PROBLEM DETAILS:
Which lines of the data below hold "Select"? Copy each of them.

(PROVIDED DATA)

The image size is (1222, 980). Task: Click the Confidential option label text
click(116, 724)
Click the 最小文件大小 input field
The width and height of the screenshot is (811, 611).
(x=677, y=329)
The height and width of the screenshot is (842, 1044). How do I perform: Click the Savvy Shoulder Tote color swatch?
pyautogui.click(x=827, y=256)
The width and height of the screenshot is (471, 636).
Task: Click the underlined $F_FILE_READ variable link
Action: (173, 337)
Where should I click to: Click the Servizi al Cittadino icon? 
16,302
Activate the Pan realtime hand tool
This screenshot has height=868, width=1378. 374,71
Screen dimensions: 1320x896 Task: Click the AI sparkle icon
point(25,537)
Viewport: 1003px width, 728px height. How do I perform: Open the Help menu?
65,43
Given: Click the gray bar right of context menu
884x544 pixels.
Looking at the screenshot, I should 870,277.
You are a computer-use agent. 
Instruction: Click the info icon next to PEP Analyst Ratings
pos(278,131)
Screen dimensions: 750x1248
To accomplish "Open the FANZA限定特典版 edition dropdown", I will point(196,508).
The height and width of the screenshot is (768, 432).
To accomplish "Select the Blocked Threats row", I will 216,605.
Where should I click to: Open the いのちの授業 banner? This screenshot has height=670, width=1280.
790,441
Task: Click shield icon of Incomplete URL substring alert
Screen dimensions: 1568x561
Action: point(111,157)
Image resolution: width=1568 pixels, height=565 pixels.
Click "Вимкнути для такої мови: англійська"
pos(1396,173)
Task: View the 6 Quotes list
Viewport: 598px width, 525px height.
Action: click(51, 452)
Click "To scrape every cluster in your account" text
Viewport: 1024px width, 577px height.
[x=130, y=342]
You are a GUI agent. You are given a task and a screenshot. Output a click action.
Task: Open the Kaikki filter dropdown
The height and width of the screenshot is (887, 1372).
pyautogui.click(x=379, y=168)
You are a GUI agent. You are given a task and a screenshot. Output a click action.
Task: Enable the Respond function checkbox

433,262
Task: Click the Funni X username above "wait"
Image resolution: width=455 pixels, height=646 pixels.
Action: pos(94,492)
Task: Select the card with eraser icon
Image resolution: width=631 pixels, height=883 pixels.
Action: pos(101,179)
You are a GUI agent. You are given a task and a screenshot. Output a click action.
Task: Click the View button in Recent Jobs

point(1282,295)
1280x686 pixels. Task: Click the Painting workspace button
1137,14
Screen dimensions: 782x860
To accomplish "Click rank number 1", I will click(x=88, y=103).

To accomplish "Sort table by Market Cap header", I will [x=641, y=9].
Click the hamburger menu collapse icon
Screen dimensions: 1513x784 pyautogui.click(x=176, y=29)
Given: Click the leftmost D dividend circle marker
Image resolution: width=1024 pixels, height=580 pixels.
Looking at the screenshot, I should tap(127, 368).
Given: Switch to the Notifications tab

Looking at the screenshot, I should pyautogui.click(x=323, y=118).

(End PROVIDED DATA)

SOLUTION FOR THIS EXERCISE:
To accomplish "Select the Blocked Threats row", I will 216,605.
Task: Select the card with eraser icon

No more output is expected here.